Our motivating example is a phase I/II trial for the purpose of finding the optimal doses of a novel molecularly targeted agent in patients with locally advanced or metastatic solid tumors that may harbor molecular alterations in five genes: the NTRK1 gene, NTRK2 gene, NTRK3 gene, ROS1 gene, and ALK gene. The types of molecular alterations include gene rearrangements, single-nucleotide polymorphisms, insertions, deletions, splice variants and gene amplifications. Molecular alterations in these target genes have been detected in various cancers, including non-small cell lung cancer, colorectal cancer, thyroid cancer, pancreatic cancer and neuroblastoma, and are expected to be predictive markers that may influence the treatment effect of the agent. In the study, the status of each of the five target genes is coded as positive (i.e., has alterations) or negative (i.e., no alterations), and is evaluated for each patient using next-generation sequencing. Patients receive the treatment agent orally, once daily in the morning for 28 consecutive days in repeated 4-week cycles. Toxicity is graded according to the National Cancer Institute Common Terminology Criteria for Adverse Events, Version 4.03, and coded as a three-level ordinal variable: grade 1 or 2, grade 3, or grade ≥4 adverse events. Efficacy is evaluated using the Response Evaluation Criteria In Solid Tumors, and coded as a three-level ordinal variable: progressive disease (PD), stable disease (SD), or partial or complete remission (PR/CR). Five doses (100, 300, 500, 700, 900mg/m²/day) are evaluated. The primary objective of the trial is to find the optimal dose that is safe and efficacious for each patient according to the patient’s specific pattern of molecular alterations of the five genes. For this trial, the straightforward approach that directly includes gene alterations and their interactions with the dose as covariates in the dose-toxicity and dose-efficacy models would not work because it results in an excessive number of covariates in the model (the dose, 5 gene alteration indicators, and 5 dose-gene alteration interactions). In addition, these covariates may be highly correlated.

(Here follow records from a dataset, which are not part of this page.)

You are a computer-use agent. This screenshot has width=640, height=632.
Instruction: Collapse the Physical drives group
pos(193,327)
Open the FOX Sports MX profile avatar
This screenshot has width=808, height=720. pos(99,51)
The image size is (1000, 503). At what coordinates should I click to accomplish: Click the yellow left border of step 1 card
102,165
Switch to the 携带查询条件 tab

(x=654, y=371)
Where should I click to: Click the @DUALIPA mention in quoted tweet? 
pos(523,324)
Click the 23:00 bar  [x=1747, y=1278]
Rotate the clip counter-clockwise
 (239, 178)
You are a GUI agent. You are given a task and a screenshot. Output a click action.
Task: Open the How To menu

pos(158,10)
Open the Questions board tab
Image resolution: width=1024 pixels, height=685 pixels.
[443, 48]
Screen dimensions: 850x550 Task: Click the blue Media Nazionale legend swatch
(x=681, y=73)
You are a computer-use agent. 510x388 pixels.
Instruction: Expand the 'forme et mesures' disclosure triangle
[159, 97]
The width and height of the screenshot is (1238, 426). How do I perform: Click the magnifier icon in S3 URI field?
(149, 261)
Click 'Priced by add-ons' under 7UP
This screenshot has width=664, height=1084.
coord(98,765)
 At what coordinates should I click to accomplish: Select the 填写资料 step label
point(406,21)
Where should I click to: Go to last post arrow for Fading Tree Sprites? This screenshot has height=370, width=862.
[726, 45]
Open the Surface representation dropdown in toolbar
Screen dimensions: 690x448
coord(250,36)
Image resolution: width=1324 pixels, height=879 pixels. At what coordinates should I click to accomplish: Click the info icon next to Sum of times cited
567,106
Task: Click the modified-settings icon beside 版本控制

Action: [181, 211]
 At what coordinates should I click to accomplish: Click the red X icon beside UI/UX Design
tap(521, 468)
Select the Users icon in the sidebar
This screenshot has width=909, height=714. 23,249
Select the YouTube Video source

We propose a Bayesian phase I/II personalized dose-finding method that can accommodate a more realistic number of patient characteristics or biomarkers. For brevity of description, we use “patient characteristic” and “biomarker” exchangeably hereafter. To circumvent the curse of dimensionality and potential high correlations among biomarkers, we employ the canonical partial least squares (CPLS) method to extract a small number of components from the covariate matrix consisting of dose, biomarker profile, and dose-by-biomarker interactions. These CPLS components capture most of the covariate information that is predictive of the response (Garthwaite, 1994). Conditional on the CPLS components, we take a latent-variable approach to model the ordinal toxicity and efficacy outcomes. We quantify the desirability of the doses using a utility function elicited from physicians that accounts for the risk-benefit tradeoff. A two-stage dose-finding algorithm is proposed to guide dose assignment and selection.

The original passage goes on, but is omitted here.